[Work to do] Rewrite every line of the material below as a numbered list, omitting any blank lines and excluding the pictures.

Rows from a dataset
____________
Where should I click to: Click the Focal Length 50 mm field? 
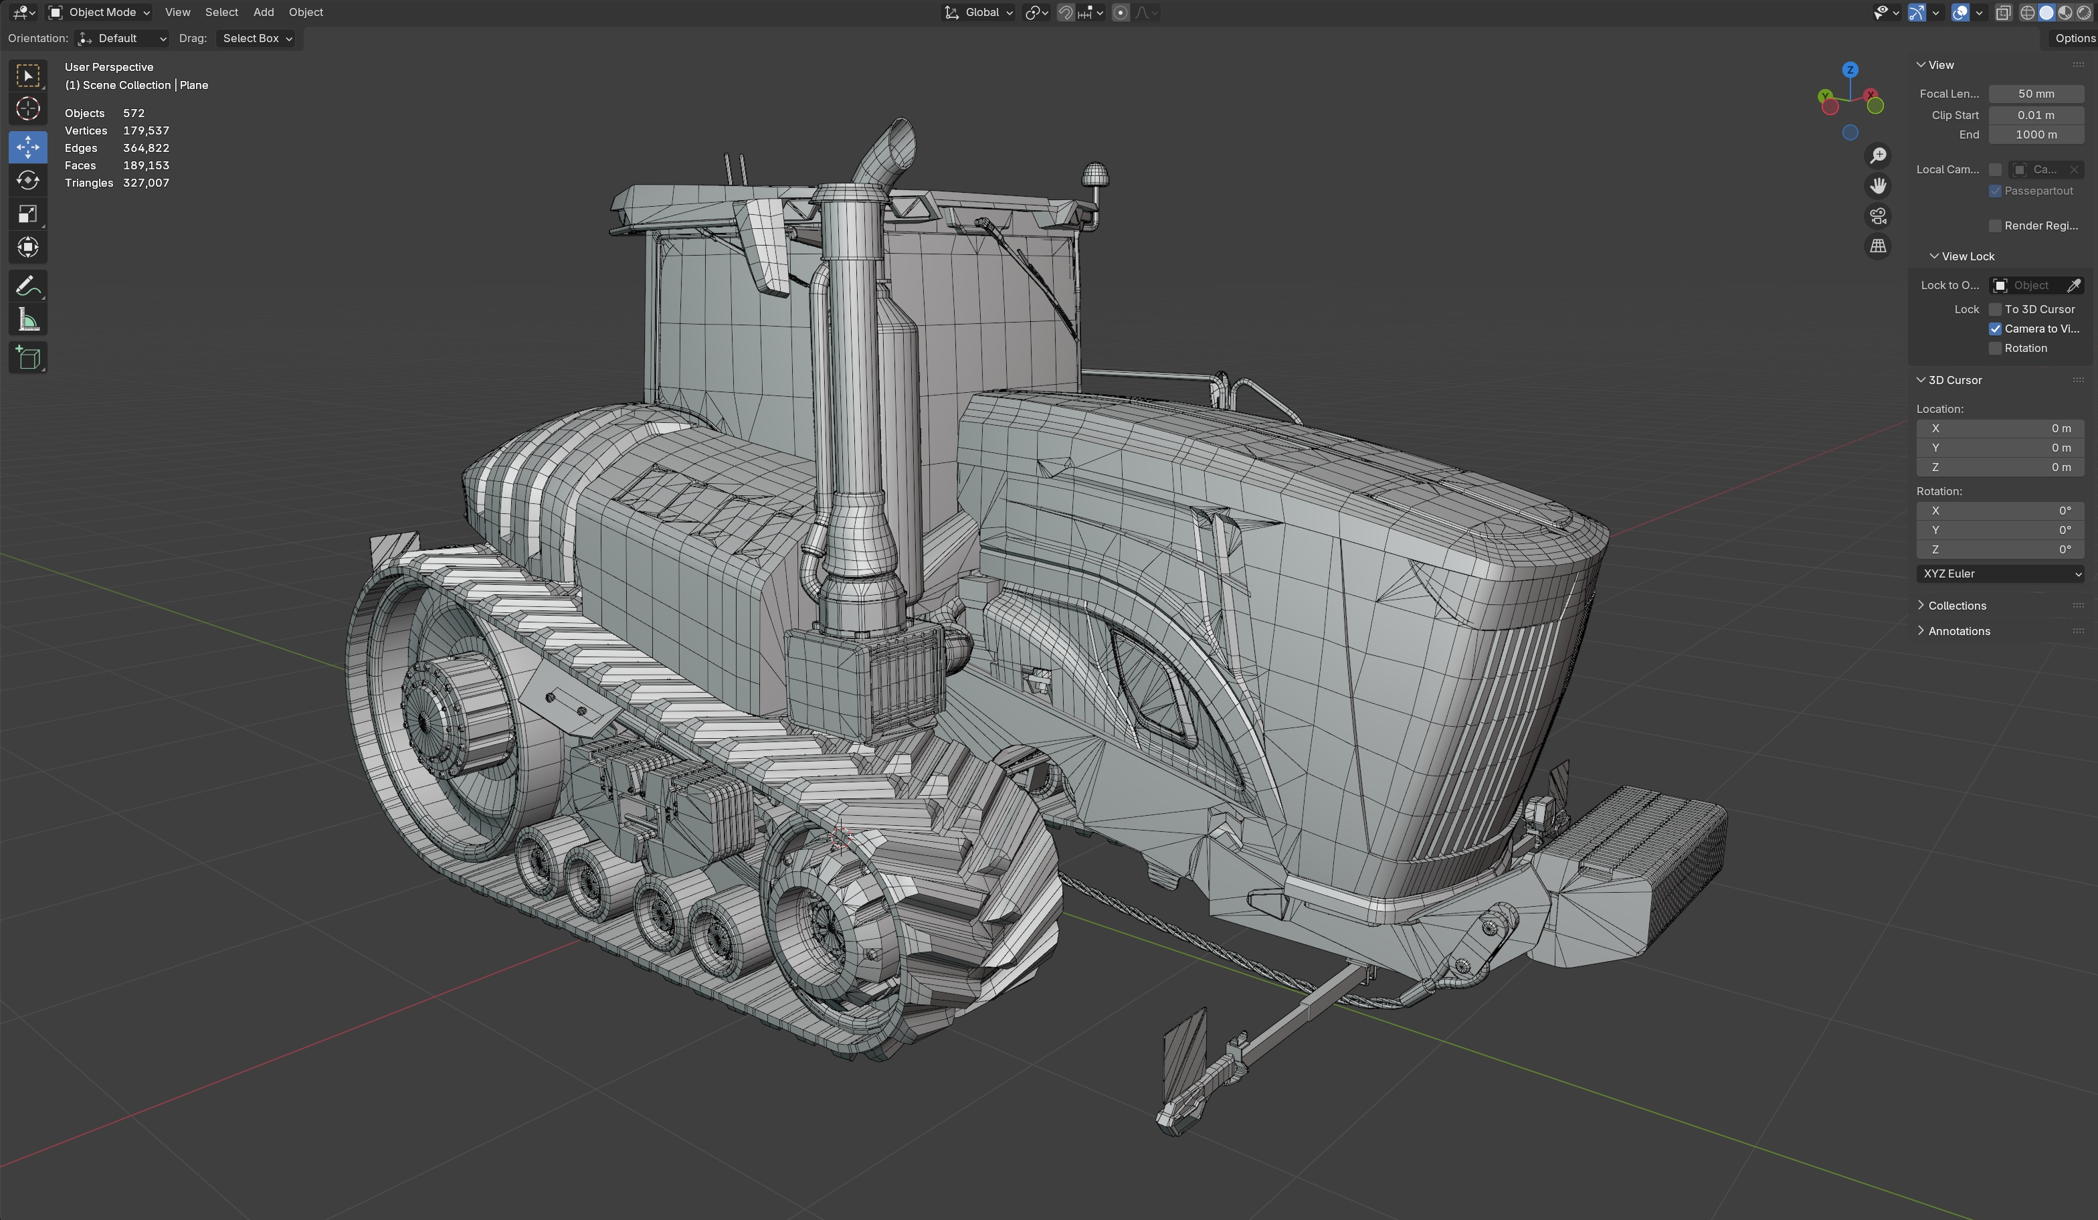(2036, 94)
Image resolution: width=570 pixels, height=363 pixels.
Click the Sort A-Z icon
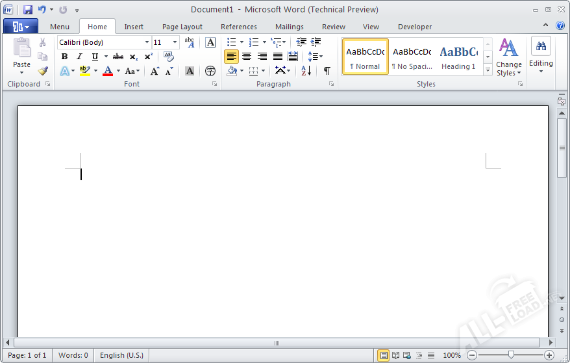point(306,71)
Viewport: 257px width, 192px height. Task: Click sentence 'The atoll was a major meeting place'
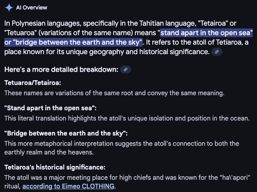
____________
[Result for this task]
1. Where should I click to: Click the Focal Length 50 mm field? 
2. (2036, 94)
3. Image resolution: width=570 pixels, height=363 pixels.
4. Click the Sort A-Z icon
5. point(306,71)
6. Viewport: 257px width, 192px height. Task: Click sentence 'The atoll was a major meeting place'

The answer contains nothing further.